Ah, but this is where the deception comes into play. Ryu, and pitchers like him, have to be a few steps ahead. Sure, could someone like Jacob deGrom just throw the same damn pitch again and punt the deception in favor of raw stuff? Yes. But Ryu isn’t that guy. He can’t just cowboy up and shove the ball past the hitter.
So he doesn’t. He sets Reynolds’ eyes high and spins a curve that starts up and finishes down. Easy swing and miss.
Think about this. Ryu started at the belt with a change, then spun a curve below the knees and now finishes the poor dude with a fastball way above the zone. This is utter and complete domination. While a hurler like Verlander might just pummel you with fastballs until you break, Ryu twists you into knots and renders you so uncomfortable as to be helpless.
Look at Reynolds after he misses. Pity the poor soul.
That earned a slower look:
Starling Marte is up and swings right over a low sinker for strike one. Just a note for hitters; giving Ryu whiffs out of the zone is a great way to end up out. He’s not likely to lose the advantage in the count once you’ve given it to him, either. If Marte is to reach base, he’ll probably have to do it from a pitcher’s count.
Another master class in sequencing. Never give the batter a pattern or anything to latch onto. Marte flails at a fastball below the zone to open the exchange, and rather than feed him another, Ryu stands him up with a heater right below the hands for a superb called strike two. Brilliant.
Young pitchers, take note of stuff like this. Marte is a good and dangerous hitter, but Ryu already has him uneasy.
Um. What is there to say? Ryu puts a changeup way, way out of the zone and Marte absolutely flails at it. The ball was in the other batter’s box, for heaven’s sake, but because Ryu had the outfielder so messed up he couldn’t hold up.
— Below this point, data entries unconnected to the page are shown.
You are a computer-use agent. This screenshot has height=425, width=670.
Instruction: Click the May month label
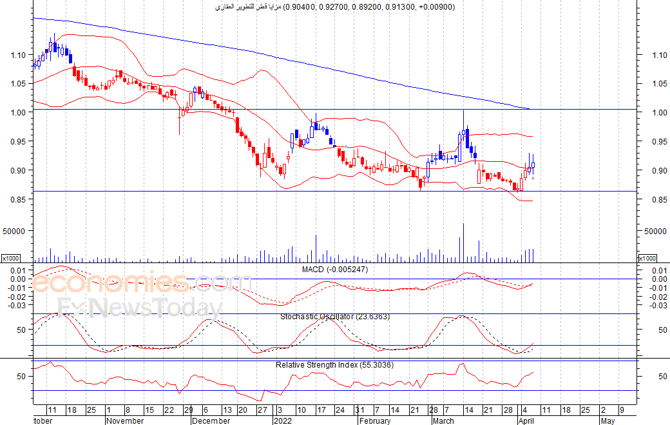608,420
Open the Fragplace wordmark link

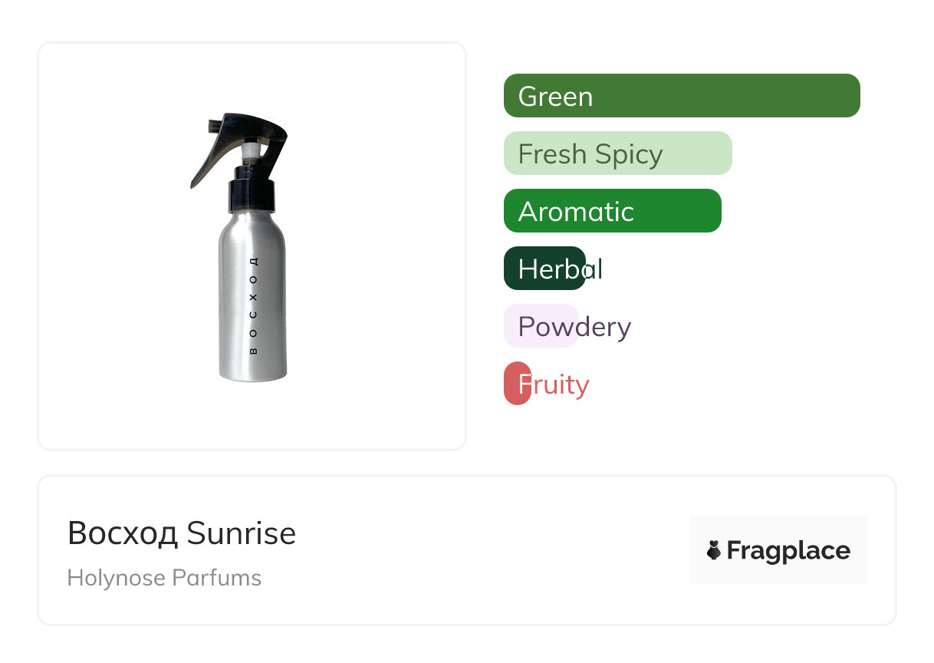point(788,550)
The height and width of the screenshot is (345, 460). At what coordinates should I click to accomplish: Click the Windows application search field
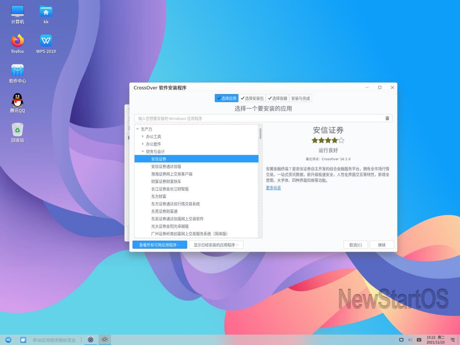click(x=230, y=118)
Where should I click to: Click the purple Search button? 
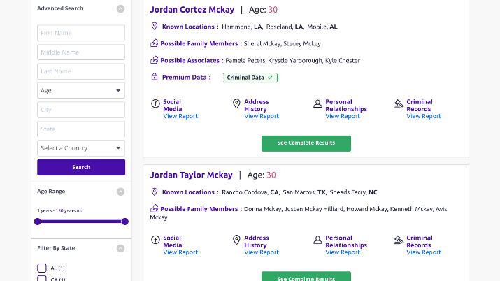[81, 167]
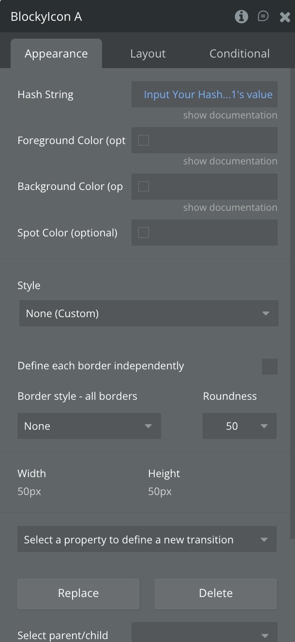Image resolution: width=295 pixels, height=642 pixels.
Task: Pick the Spot Color swatch
Action: coord(144,233)
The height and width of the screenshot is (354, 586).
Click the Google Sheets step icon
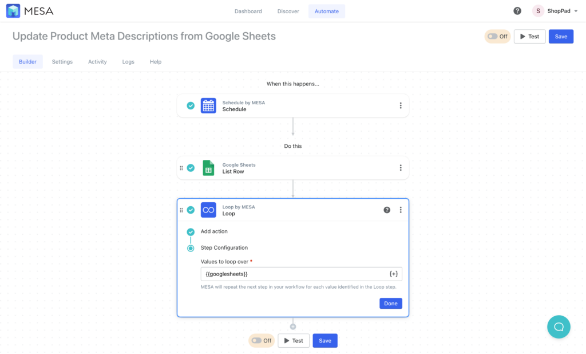(x=208, y=167)
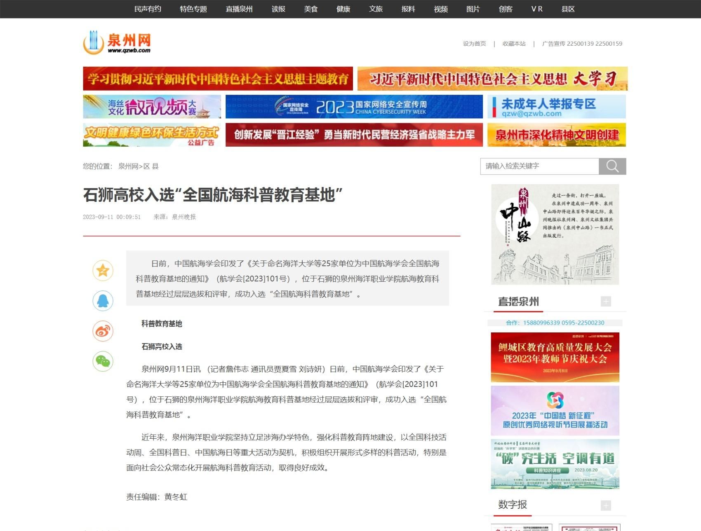This screenshot has width=701, height=531.
Task: Go to the 美食 navigation tab
Action: [311, 9]
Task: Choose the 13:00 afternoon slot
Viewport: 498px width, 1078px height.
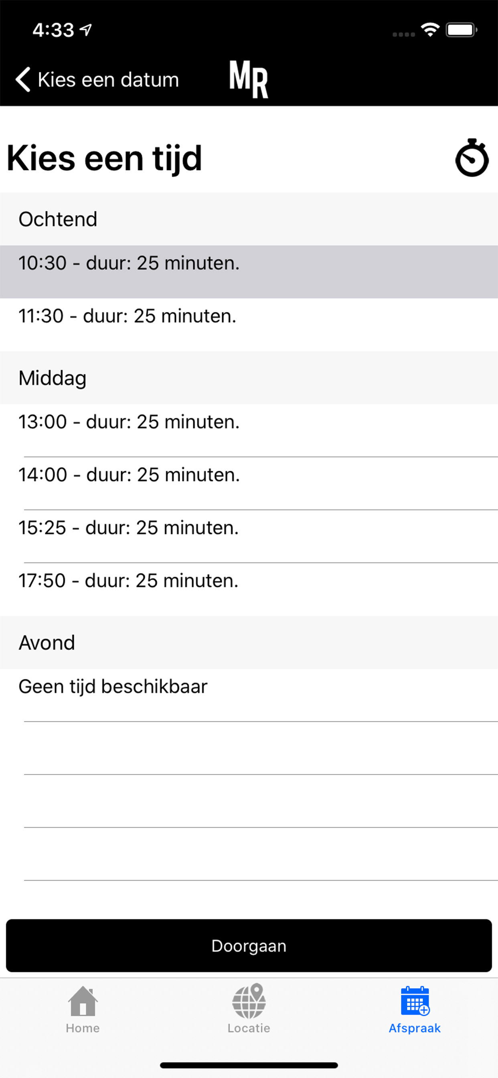Action: click(249, 431)
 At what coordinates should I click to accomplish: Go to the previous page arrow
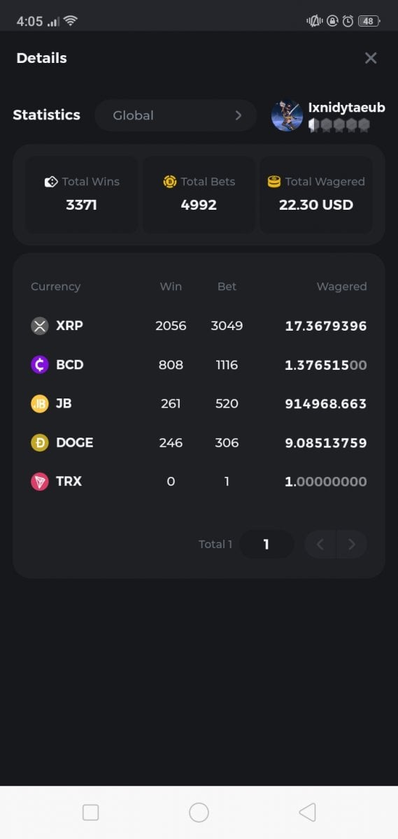click(320, 544)
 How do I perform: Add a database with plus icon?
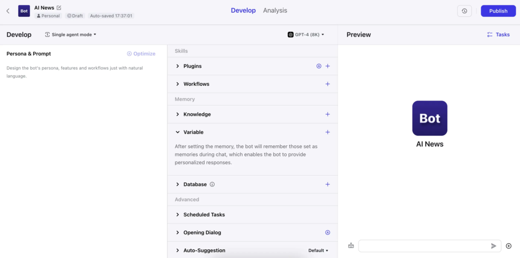(328, 184)
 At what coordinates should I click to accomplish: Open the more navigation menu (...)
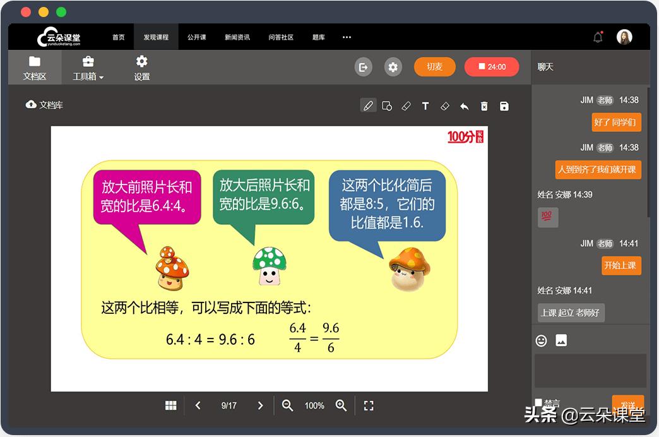(x=346, y=37)
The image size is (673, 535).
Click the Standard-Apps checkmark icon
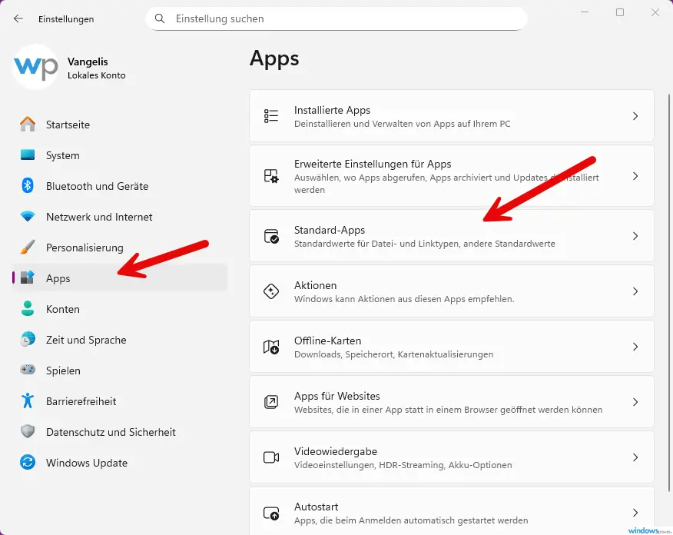point(270,234)
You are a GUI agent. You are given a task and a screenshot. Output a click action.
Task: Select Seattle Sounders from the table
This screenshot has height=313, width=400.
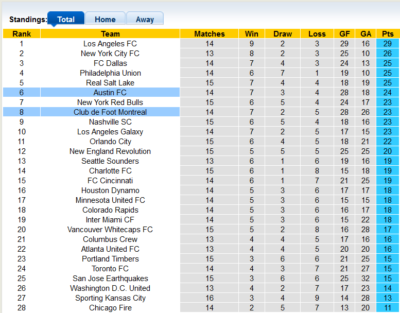pos(110,161)
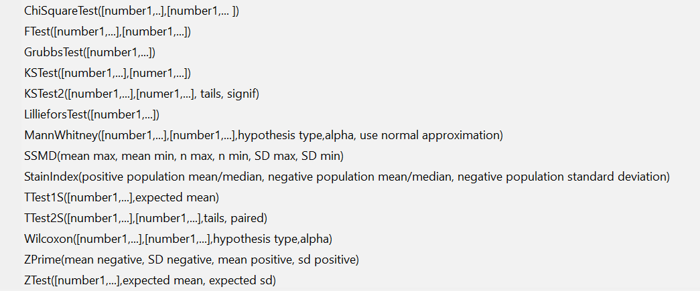
Task: Click the TTest2S function name
Action: point(44,218)
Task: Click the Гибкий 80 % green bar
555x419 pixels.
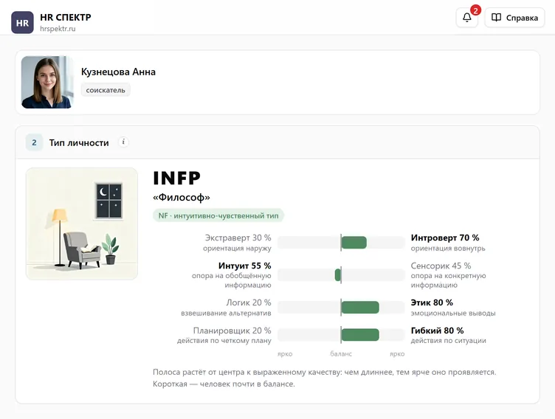Action: point(360,335)
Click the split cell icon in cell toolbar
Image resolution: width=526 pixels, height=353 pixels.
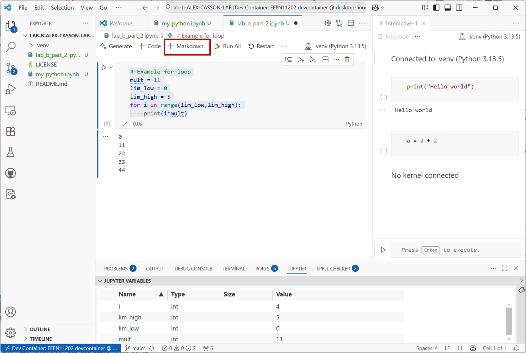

Ryu, as the saying goes, was living rent-free in Marte’s head.
Ryu’s work shouldn’t go unnoticed
Certainly, this series is fond of pitchers with barn-burning stuff. Who doesn’t love a Luis Castillo changeup or a Blake Treinen sinker? As much fun as that is, studying someone like Ryu is more rewarding. Why? Because we can learn in clear detail how to keep hitters off balance and out of sync. We can learn how to steal easy outs — like the first at-bat above — and how to work all throughout the zone.
Most young pitchers won’t grow up to throw 98 MPH, but they can learn to work like this. They can learn to change speeds and eye levels, to work inside and out, to mess with timing and attack the hitter on every front. Pitchers don’t get hitters out on stuff alone.